Input material —
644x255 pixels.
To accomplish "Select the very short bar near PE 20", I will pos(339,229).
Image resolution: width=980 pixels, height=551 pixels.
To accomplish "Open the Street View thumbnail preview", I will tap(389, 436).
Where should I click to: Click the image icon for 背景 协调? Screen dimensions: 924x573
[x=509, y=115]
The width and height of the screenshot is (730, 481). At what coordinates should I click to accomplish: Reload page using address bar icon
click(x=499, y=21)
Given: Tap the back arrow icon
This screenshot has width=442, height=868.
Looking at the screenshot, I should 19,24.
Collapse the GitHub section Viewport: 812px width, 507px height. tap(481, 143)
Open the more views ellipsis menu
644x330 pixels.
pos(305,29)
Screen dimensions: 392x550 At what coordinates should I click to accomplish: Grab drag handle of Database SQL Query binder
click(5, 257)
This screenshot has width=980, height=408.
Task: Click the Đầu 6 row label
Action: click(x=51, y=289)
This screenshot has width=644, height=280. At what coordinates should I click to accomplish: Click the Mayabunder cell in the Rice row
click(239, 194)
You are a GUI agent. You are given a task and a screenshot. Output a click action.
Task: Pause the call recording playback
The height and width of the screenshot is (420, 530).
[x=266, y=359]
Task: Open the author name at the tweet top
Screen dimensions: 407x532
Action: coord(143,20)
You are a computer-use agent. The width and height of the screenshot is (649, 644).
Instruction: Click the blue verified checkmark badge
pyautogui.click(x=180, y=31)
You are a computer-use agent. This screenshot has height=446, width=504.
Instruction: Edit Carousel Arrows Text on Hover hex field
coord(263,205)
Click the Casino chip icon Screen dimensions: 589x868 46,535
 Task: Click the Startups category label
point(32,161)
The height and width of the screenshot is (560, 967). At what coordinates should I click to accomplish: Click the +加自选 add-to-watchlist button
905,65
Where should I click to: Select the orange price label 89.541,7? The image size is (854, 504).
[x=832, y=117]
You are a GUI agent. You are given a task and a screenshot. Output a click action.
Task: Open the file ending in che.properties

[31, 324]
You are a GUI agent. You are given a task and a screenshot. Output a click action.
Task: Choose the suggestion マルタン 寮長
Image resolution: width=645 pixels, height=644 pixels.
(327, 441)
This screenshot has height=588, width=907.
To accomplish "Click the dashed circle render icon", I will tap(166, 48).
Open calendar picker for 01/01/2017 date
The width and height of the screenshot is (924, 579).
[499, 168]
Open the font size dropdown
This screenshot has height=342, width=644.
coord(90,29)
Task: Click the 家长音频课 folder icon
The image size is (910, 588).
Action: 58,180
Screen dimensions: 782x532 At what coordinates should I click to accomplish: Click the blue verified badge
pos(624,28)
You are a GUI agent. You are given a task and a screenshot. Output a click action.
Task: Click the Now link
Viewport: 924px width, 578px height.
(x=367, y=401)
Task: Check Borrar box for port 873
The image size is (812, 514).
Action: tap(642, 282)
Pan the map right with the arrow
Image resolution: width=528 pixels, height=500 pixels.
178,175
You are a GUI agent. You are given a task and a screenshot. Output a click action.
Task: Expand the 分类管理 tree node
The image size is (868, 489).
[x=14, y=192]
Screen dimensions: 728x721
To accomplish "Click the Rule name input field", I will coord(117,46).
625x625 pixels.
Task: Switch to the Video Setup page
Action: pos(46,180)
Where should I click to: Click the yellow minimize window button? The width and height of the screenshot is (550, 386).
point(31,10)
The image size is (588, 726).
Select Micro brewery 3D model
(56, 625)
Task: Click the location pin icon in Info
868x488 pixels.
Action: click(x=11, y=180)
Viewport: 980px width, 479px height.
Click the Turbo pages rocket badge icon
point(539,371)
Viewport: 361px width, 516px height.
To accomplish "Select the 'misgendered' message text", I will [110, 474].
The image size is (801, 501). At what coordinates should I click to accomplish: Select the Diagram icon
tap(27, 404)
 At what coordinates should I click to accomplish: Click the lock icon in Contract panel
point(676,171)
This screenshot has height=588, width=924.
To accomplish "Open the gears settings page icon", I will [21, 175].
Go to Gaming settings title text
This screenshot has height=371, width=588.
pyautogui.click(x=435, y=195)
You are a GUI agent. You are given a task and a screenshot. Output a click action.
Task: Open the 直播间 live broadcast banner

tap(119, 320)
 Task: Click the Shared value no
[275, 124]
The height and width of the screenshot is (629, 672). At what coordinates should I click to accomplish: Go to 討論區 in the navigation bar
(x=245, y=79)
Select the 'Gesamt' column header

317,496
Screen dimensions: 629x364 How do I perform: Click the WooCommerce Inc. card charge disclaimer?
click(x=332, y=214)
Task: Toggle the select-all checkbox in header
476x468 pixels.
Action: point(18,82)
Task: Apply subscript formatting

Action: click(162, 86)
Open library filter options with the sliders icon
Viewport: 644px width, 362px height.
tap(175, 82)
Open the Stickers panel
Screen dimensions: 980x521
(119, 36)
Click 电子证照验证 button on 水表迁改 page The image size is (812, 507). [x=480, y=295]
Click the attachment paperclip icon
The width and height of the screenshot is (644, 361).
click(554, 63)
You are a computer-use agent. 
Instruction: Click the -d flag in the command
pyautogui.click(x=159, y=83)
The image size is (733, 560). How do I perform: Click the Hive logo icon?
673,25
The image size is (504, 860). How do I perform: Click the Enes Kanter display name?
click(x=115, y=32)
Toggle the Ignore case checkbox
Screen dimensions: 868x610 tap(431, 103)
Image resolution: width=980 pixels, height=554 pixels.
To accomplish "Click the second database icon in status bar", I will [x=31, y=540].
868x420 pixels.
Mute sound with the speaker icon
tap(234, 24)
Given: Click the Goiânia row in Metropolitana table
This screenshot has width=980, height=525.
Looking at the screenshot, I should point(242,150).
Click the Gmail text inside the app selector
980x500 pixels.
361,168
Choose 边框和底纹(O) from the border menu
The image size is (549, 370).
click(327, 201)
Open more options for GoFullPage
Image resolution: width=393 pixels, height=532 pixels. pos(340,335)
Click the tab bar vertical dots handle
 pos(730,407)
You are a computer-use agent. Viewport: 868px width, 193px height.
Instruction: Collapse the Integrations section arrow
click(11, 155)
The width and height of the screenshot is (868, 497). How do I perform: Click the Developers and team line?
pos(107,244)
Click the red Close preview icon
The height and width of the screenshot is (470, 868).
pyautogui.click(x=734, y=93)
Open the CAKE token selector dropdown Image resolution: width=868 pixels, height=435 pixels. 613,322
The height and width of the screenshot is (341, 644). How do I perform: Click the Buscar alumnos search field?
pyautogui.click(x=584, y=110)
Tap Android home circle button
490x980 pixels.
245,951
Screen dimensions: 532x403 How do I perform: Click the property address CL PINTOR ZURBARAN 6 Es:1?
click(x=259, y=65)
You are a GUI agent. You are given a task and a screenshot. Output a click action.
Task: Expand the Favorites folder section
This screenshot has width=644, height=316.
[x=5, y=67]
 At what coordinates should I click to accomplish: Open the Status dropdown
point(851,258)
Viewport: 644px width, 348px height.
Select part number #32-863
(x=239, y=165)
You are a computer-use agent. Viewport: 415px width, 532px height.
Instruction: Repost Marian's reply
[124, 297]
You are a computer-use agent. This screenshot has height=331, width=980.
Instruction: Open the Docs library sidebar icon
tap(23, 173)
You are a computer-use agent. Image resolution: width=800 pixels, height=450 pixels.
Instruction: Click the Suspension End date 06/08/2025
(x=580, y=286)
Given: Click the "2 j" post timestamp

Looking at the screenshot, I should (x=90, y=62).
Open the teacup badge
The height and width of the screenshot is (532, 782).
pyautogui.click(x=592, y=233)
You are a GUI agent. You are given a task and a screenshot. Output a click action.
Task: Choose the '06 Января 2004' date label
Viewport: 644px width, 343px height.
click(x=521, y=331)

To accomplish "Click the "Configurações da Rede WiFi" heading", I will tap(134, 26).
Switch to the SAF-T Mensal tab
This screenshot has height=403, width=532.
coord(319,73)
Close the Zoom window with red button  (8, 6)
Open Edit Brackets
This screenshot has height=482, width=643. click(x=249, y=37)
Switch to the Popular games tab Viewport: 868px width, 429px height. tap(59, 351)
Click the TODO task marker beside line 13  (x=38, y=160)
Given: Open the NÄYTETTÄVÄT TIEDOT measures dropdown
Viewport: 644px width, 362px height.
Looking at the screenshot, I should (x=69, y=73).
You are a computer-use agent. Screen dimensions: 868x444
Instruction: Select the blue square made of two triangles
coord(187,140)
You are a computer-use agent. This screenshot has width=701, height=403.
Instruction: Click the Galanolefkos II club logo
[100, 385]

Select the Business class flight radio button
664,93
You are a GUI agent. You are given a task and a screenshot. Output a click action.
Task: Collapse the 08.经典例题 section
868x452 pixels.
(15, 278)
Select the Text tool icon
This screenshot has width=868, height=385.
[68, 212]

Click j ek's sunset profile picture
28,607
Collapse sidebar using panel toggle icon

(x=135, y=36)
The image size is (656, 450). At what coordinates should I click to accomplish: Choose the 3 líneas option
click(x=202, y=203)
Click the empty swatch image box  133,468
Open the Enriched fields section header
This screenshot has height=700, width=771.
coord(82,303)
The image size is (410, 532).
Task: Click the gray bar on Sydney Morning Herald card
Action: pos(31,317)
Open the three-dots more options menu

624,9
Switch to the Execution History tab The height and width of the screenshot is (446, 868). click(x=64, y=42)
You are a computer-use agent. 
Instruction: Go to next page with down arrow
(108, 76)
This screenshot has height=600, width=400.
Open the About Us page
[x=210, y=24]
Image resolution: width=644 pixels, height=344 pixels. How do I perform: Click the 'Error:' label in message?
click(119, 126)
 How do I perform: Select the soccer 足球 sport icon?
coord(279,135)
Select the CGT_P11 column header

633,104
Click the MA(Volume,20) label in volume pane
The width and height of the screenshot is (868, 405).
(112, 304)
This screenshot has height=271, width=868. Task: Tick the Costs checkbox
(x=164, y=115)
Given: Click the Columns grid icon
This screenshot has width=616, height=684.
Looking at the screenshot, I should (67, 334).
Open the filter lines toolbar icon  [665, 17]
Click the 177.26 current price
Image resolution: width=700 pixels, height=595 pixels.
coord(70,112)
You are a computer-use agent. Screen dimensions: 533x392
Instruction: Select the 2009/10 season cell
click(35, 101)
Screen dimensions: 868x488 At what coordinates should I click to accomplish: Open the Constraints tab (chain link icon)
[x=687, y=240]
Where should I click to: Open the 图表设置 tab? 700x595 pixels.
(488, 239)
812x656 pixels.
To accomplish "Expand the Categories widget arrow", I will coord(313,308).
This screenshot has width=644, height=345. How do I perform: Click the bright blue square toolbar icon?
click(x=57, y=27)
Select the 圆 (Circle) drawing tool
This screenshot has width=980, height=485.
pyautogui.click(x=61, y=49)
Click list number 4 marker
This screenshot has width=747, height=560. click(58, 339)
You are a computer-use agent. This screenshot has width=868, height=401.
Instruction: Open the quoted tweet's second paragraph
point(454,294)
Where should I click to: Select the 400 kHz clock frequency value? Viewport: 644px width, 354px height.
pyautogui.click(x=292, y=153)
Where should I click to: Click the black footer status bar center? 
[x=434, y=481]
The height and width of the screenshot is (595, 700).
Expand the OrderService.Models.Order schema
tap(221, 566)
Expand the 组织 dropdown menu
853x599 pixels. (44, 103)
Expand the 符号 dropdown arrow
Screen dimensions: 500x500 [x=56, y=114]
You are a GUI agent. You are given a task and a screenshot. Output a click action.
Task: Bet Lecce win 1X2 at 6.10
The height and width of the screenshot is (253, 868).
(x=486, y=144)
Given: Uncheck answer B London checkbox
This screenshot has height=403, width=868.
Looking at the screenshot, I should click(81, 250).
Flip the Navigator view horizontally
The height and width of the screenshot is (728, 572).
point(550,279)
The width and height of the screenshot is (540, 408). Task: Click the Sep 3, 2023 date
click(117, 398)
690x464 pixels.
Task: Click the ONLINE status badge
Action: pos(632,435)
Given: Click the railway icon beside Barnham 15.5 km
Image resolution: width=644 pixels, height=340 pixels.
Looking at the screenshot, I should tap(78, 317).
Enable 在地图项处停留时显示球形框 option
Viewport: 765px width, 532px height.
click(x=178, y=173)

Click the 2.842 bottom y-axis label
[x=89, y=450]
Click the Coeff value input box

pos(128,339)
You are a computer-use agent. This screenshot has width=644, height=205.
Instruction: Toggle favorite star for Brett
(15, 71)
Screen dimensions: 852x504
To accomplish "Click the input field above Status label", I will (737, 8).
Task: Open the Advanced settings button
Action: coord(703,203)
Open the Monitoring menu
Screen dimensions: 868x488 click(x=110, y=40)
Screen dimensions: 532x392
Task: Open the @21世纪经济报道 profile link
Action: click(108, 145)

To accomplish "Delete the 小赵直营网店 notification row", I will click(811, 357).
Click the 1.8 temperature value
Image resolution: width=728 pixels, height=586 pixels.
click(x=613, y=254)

Task requirements — Everything in the material above from the line that has "Select the CGT_P11 column header" through the line that has "Click the 177.26 current price" must be duplicated exactly, with no other lines given.

Solution below —
Select the CGT_P11 column header

633,104
Click the MA(Volume,20) label in volume pane
The width and height of the screenshot is (868, 405).
(112, 304)
This screenshot has height=271, width=868. Task: Tick the Costs checkbox
(x=164, y=115)
Given: Click the Columns grid icon
This screenshot has width=616, height=684.
Looking at the screenshot, I should (67, 334).
Open the filter lines toolbar icon  [665, 17]
Click the 177.26 current price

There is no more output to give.